I have never seen those 01 host file entries in any of the logs I have looked at. Seems something tried or did change your host file list and they all seem to be aimed at antivirus and antispyware sites to prevent you from reaching them. That host file list needs to be cleaned out and I see a fist full of other things. This one is bad and you not ever be able to trust your system again even if you fix the virus. Spybot should have prevented any hostfile changes if you had the lock host file box checked in IE tweaks because it would have been set to read only.
Oh my god man, I looked at your log and you have ALOT of problems, so lets start with the very nasty ones: C:\WINDOWS\system32\cyjrapblr\winlogon.exe Theres just too many 01s to name so, I looked and you should put a check next to ALL of them, then click "Fixed Checked" Now, for some smaller problems, you can fix these entries: O3 - Toolbar: (no name) - {3BB63FD4-3C00-44D7-94A9-5DE211900DEF} - (no file) O3 - Toolbar: (no name) - {E0E899AB-F487-11D5-8D29-0050BA6940E3} - (no file)

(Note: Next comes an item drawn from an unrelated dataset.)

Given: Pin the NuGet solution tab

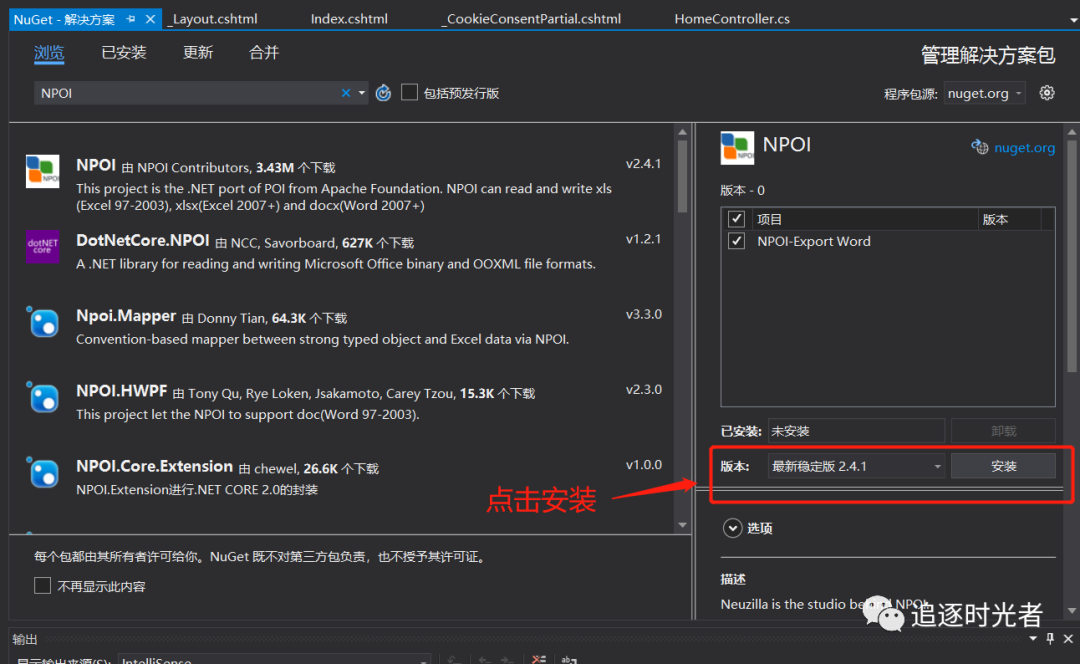Looking at the screenshot, I should pos(131,19).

Waymon: I question is it is worth trying to fix this, Im Sure that you looked up this virus and god knows what might have been changed. I would not trust the system and reload it without a second thought. He just happened to get a real good one :-(
What do you think of Window's system restore points? This might save some of his data from being deleted by reinstalling windows.
Depends on how long the virus has been in there, more then 24 hours and it would be in a restore point. From what I have read about this bug it's liking somebody sitting at you keyboard. Tough call what to do. Saving the data to somewhere else would be ok if what gave him the bug was not part of that data somewhere. Only three ways I can think of to get something like this. Open a bad email, click on something bad on a web page or a bad download.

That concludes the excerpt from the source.